A Storm of Swords

by: George R. R. Martin

Important Quotations Explained

1. “It all goes back and back, Tyrion thought, to our mothers and fathers and theirs before them. We are puppets dancing on the strings of those who came before us, and one day our own children will take up our strings and dance on in our steads.”

Tyrion has this thought as he faces charges for poisoning King Joffrey. Already jaded, Tyrion has become supremely cynical, because he knows he has not committed the crime, yet several witnesses have testified against him. When Oberyn visits him, he recounts that Tyrion’s father once offered him to Elia, Oberyn’s sister. Because Tyrion was ugly and a dwarf, the proposal insulted Oberyn’s family. Tyrion never knew this, and he realizes that his family has controlled every aspect of his life to some degree. The quote suggests that everyone in Westeros is subject to this same manipulation. Sometimes family grievances going back generations serve as the reason for families that have no reason to fight today. Family honor and tradition dictate what a child may or may not be, and who that person may marry. Though Tyrion doesn’t mention Tysha, the example is pertinent. Tyrion wasn’t allowed to marry her because of his family, because his was too high and hers too low. Tyrion feels that he is only a pawn in a larger game, which is explicitly described as the “game of thrones.”

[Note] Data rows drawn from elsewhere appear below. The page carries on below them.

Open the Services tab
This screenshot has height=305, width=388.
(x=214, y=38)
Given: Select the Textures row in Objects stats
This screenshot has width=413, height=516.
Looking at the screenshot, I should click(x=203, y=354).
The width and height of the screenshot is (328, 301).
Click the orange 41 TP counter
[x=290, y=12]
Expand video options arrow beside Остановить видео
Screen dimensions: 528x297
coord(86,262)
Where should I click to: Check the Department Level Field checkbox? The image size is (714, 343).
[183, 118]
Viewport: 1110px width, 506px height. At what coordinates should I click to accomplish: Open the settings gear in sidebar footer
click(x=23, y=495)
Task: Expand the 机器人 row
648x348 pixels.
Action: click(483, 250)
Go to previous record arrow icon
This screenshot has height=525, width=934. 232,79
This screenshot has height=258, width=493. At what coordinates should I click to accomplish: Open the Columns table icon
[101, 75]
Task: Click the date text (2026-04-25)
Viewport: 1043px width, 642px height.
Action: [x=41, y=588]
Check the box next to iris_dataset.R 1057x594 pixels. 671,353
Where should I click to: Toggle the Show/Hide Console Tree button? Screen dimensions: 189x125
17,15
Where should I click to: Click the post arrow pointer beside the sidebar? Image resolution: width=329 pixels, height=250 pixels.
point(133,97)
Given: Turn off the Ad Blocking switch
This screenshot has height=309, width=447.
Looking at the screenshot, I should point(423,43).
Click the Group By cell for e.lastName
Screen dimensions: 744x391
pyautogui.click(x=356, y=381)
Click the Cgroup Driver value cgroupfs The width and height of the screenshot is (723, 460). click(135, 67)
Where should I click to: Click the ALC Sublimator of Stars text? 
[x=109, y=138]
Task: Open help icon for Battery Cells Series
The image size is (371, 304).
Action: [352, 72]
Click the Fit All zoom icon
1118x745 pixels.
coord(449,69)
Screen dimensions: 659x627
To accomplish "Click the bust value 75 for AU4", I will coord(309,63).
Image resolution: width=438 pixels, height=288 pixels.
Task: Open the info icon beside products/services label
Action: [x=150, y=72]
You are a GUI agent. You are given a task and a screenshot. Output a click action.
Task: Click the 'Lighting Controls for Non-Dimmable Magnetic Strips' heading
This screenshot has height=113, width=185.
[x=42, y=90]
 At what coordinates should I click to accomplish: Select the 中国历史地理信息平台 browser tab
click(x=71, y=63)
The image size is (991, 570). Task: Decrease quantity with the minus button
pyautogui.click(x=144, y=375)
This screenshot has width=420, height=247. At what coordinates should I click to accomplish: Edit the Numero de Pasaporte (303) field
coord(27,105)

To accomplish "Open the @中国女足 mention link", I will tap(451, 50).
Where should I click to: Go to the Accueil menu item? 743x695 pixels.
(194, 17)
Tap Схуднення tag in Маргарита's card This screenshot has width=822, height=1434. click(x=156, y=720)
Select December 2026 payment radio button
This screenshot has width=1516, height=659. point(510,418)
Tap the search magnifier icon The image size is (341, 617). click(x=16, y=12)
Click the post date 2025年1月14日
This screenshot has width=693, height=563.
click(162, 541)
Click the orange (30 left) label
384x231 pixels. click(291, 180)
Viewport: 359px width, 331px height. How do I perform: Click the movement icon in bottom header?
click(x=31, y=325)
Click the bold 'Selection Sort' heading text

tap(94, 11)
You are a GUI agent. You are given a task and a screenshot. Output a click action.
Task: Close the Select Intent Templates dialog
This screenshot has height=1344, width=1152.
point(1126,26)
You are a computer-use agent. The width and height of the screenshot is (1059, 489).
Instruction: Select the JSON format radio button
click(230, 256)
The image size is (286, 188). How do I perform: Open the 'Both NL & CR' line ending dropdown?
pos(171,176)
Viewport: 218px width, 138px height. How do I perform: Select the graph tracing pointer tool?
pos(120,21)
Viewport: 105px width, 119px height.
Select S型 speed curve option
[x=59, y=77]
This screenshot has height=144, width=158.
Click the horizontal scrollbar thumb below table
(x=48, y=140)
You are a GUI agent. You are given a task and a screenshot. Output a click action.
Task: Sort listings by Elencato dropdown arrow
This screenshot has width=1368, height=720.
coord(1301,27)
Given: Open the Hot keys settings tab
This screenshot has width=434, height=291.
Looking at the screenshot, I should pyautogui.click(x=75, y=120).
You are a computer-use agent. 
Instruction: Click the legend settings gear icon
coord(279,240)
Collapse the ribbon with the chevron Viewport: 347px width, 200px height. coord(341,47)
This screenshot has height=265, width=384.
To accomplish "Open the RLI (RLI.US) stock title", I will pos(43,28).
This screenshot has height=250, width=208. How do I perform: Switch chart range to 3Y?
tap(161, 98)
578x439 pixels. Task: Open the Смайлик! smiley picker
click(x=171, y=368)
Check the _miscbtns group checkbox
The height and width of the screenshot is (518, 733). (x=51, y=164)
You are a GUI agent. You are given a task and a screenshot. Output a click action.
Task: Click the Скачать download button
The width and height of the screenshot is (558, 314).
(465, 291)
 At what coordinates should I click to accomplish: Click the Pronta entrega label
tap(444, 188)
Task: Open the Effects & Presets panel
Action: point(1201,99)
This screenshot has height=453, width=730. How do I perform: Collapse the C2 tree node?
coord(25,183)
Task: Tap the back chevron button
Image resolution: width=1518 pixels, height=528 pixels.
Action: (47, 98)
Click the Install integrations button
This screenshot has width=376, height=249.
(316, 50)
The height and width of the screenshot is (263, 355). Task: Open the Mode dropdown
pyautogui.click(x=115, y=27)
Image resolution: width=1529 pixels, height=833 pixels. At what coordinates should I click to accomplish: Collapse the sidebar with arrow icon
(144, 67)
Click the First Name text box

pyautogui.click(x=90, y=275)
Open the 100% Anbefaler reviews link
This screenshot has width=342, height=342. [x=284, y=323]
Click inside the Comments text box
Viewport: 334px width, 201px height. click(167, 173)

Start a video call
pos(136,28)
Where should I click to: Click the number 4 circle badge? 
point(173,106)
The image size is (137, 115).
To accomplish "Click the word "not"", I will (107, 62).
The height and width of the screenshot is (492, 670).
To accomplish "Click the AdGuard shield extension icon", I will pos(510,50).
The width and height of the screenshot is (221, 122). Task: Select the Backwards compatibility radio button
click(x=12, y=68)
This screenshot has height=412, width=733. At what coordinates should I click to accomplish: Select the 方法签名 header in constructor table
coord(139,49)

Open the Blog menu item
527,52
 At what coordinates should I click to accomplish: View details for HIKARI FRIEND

It is interesting to note that Tyrion has no children, and he never expresses any interest in having children. He squanders his sexuality on prostitutes, and he refuses to consummate his marriage with Sansa, though technically he is within his rights to do so even if she doesn’t consent. Though it is never explicitly stated, having children is not a priority for Tyrion, perhaps because he fears how those children will look, and perhaps because he does not wish to continue the game. Whatever his unspoken hesitations, Tyrion has reached a dead end and cannot continue this way of life, even if his execution is stayed. This epiphany informs Tyrion’s choice to estrange Jaime and Cersei and murder his own father in his bedchamber. By rejecting his family, Tyrion becomes independent for the first time. Contrary to the quote, Tyrion effectively snips the strings that make him dance.